You expect low prices from online brokers. Ameritrade, for one, is offering one month of free trading.

But who expected giant American Express Financial Services to offer free trades too?

At americanexpress.com/trade, you can buy and sell stocks and no-load mutual funds at no cost, if your account is worth $100,000 or more. Investors with accounts under $25,000 pay $14.95 per trade. In between, you can buy stocks free but will pay $14.95 to sell. (At AmEx, as with the other brokers mentioned here, there are limits and exceptions, so check.)

"Pure order execution is a commodity that costs very little," says Ruediger Adolf, AmEx's senior vice president. Adolf expects to make money on customers' cash balances, interest on their margin loans and personal investment advice (it costs $44.95 to talk to a broker) and by selling pricey financial-planning services.

The big full-service brokerage firms dismiss Adolf's argument. They believe they'll always get affluent clients who will pay for orders.

But people with big money have "play money," too, and they're increasingly investing it online. And young investors? To them, full-service firms look like their grandfathers' brokers.

To get with it, Morgan Stanley Dean Witter now offers online investing at $29.95 per trade for people who have at least $2,000 to open an account. At Merrill Lynch, it's $29.95 on accounts of $20,000 and up. At Salomon Smith Barney, it's $19.95, through an account you open with its merger partner, Citibank.

To look more like financial planners, the big firms have also moved toward "fee-based" brokerage. Instead of paying commissions per trade, clients pay an annual percentage of the assets in their accounts.

In return, they get unlimited stock trading (through a broker or online), plus access to all of the firm's financial services.

Fee-based accounts target people who trade stock portfolios worth about $100,000 and up. Here, too, costs are falling fast.

Merrill drew the latest line in the sand, with a minimum fee of $1,500 a year and a top of 1 percent. What will Smith Barney and PaineWebber do now, with a top of 1.5 percent?

Even now, these fees are negotiable--at PaineWebber, down to 0.75 percent. Financial planners who charge 1.5 percent to manage individual stock accounts will also find it hard to hold their price.

There's another form of fee-based brokerage--the "wrap account"--for people investing as little as $10,000 to $25,000. With wraps, brokers typically put your money into a mix of mutual funds. Instead of commissions, you pay a fee.
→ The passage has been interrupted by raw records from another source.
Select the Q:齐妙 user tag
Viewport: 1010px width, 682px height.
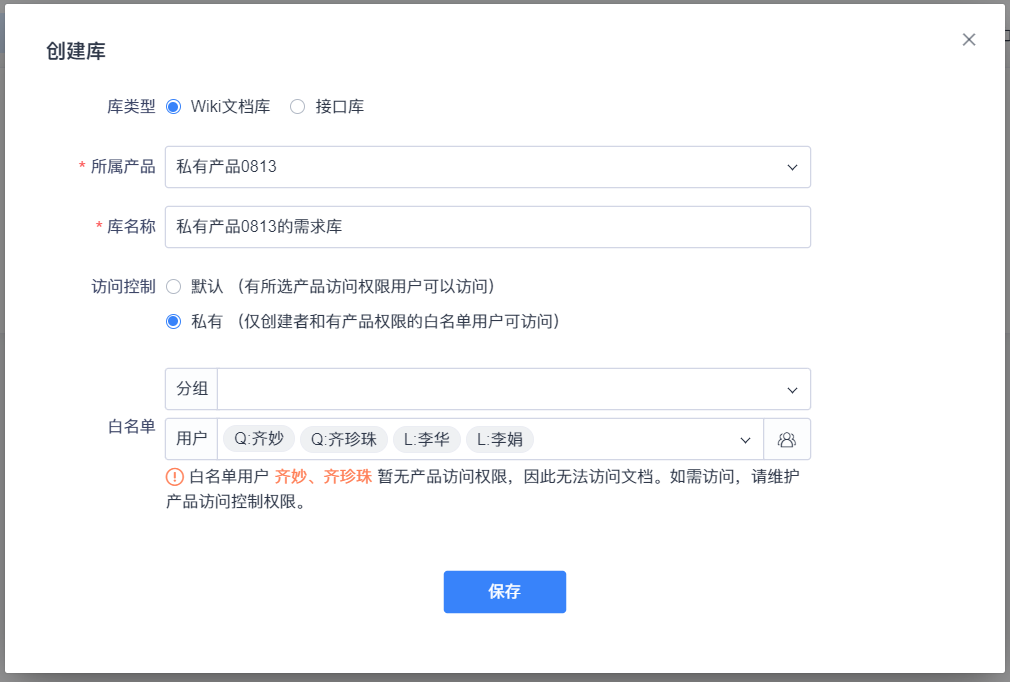[x=257, y=438]
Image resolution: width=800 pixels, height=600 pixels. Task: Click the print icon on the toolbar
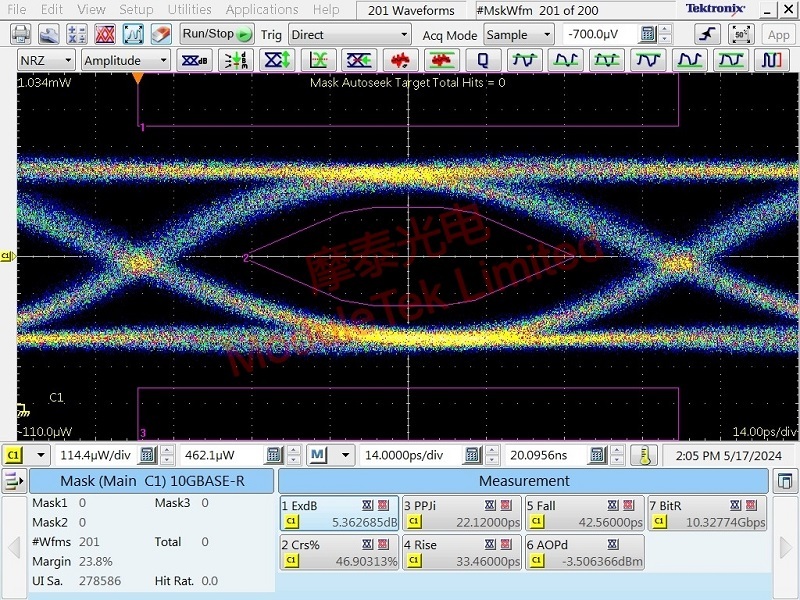20,33
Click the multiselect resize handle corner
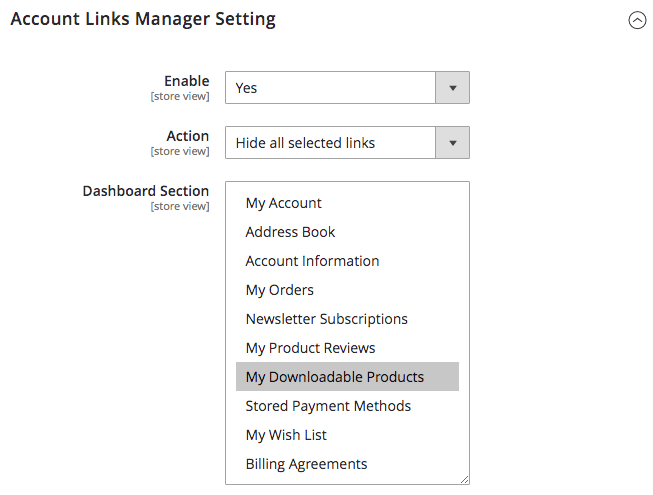The height and width of the screenshot is (495, 653). click(x=464, y=480)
The listed wrap fees average 1.5 percent, says consultant John Payne of Cerulli Associates in Boston. But you can generally get a quarter-point off the listed charge. (You also pay the mutual funds' own management fees.)

If you have a full-service broker but don't trade much, stick with commissions. They're cheaper than fees.
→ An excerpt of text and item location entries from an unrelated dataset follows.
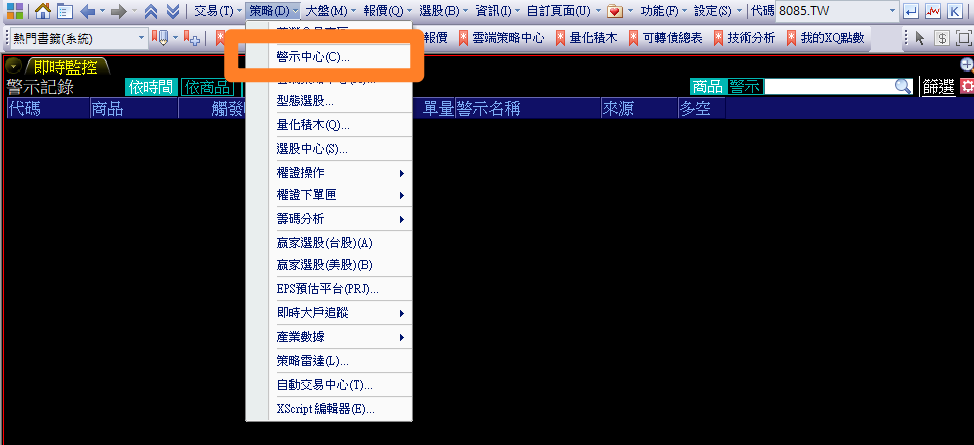Expand the 權證操作 submenu
Image resolution: width=974 pixels, height=445 pixels.
click(329, 173)
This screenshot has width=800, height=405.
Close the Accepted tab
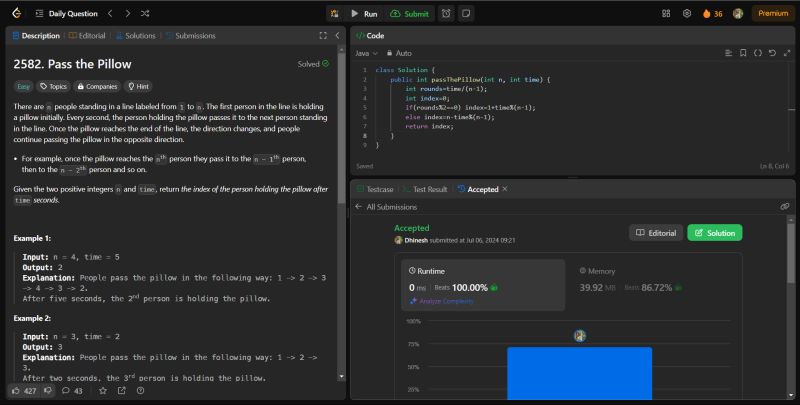[x=505, y=188]
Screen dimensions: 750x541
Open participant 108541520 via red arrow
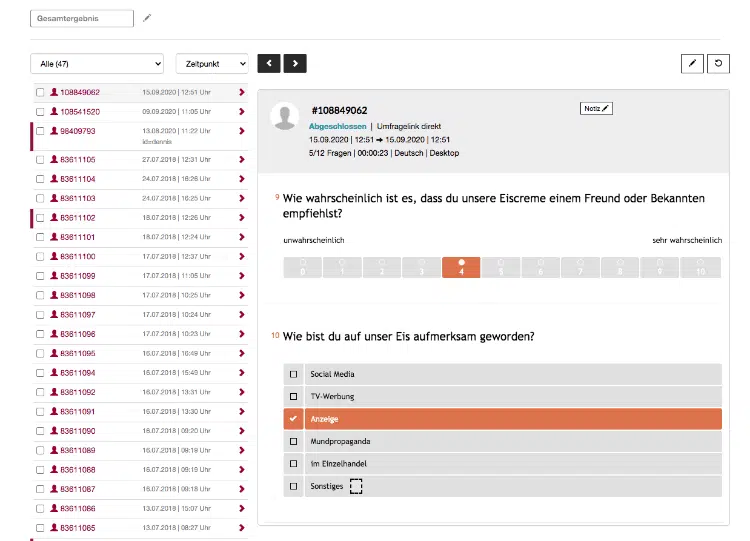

At the online brokerage firms, fees are settling at $10 to $15 for a plain-vanilla market trade, says Kenneth Michal of the American Association of Individual Investors in Chicago. The lowest: Brown & Co., at $5.

Instead of cutting prices further, most online firms are working on better, more reliable service, Michal says. That's going to be important when the trading bubble bursts and the unprofitable brokers scramble to say alive.

David Pottruck, co-chief executive of Charles Schwab & Co., believes that all brokers, including those online, will eventually "tier" their pricing, giving better deals to the more profitable accounts.

Financial planners also will have to charge their better customers less, says Mark Hurley, president of Undiscovered Managers. His firm finds money managers for planners who run retirement accounts.

Today, people investing $250,000 and up generally pay 1 percent or more. Hurley expects that, within seven years, competition will slash that cost to no more than 0.4 percent.

Small investors with simple questions will probably be served by the Internet. Every week, there seem to be more free tools online for budgeting, debt reduction, financial education and investment planning.

To help you use these tools, storefront planners might spring up--say, the way H&R Block delivers income-tax services today.

"It's a golden age for consumers," Pottruck says. The tougher you are on costs, the faster they'll fall.